#### [Work request]
Copy nothing from the entries below except the lines from the one containing "Click the external link icon beside 了解更多" through the one containing "Task: Open the Agregar menu in header", and copy those exactly.

[Data records]

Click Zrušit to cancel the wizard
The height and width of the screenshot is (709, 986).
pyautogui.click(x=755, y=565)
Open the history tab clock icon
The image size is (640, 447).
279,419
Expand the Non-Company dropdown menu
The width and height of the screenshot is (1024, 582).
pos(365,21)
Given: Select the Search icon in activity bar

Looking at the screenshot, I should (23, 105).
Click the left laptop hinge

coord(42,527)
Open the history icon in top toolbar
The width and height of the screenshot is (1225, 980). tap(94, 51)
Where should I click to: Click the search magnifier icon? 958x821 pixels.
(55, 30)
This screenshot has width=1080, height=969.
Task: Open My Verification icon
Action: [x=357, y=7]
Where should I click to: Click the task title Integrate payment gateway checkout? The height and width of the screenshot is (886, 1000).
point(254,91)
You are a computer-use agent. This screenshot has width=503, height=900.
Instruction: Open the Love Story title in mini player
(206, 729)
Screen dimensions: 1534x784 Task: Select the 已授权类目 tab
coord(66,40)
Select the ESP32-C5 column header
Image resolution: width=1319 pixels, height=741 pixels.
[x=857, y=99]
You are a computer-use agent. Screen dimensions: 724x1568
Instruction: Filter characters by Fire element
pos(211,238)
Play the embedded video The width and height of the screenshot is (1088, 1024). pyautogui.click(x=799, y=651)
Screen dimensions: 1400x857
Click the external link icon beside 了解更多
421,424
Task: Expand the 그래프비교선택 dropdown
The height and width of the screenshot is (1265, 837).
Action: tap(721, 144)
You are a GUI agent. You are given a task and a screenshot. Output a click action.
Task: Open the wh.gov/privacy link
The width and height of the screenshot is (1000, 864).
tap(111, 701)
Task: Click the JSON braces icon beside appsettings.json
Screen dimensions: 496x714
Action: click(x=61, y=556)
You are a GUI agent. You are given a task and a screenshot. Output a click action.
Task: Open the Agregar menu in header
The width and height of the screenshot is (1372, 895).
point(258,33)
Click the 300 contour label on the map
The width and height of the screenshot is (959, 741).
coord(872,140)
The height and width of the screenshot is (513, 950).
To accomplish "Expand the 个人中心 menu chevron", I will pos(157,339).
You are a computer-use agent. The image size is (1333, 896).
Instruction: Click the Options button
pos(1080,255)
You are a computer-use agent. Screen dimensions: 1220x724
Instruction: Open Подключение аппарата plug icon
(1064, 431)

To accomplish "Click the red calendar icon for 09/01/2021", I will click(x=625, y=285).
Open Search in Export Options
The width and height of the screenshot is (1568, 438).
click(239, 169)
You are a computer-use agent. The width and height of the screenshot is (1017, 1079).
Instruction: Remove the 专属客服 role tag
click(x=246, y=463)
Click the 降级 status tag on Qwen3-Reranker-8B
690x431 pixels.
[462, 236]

[/Data records]

#### [Completed task]
Click the external link icon beside 了解更多
421,424
Task: Expand the 그래프비교선택 dropdown
The height and width of the screenshot is (1265, 837).
Action: tap(721, 144)
You are a GUI agent. You are given a task and a screenshot. Output a click action.
Task: Open the wh.gov/privacy link
The width and height of the screenshot is (1000, 864).
tap(111, 701)
Task: Click the JSON braces icon beside appsettings.json
Screen dimensions: 496x714
Action: click(x=61, y=556)
You are a GUI agent. You are given a task and a screenshot. Output a click action.
Task: Open the Agregar menu in header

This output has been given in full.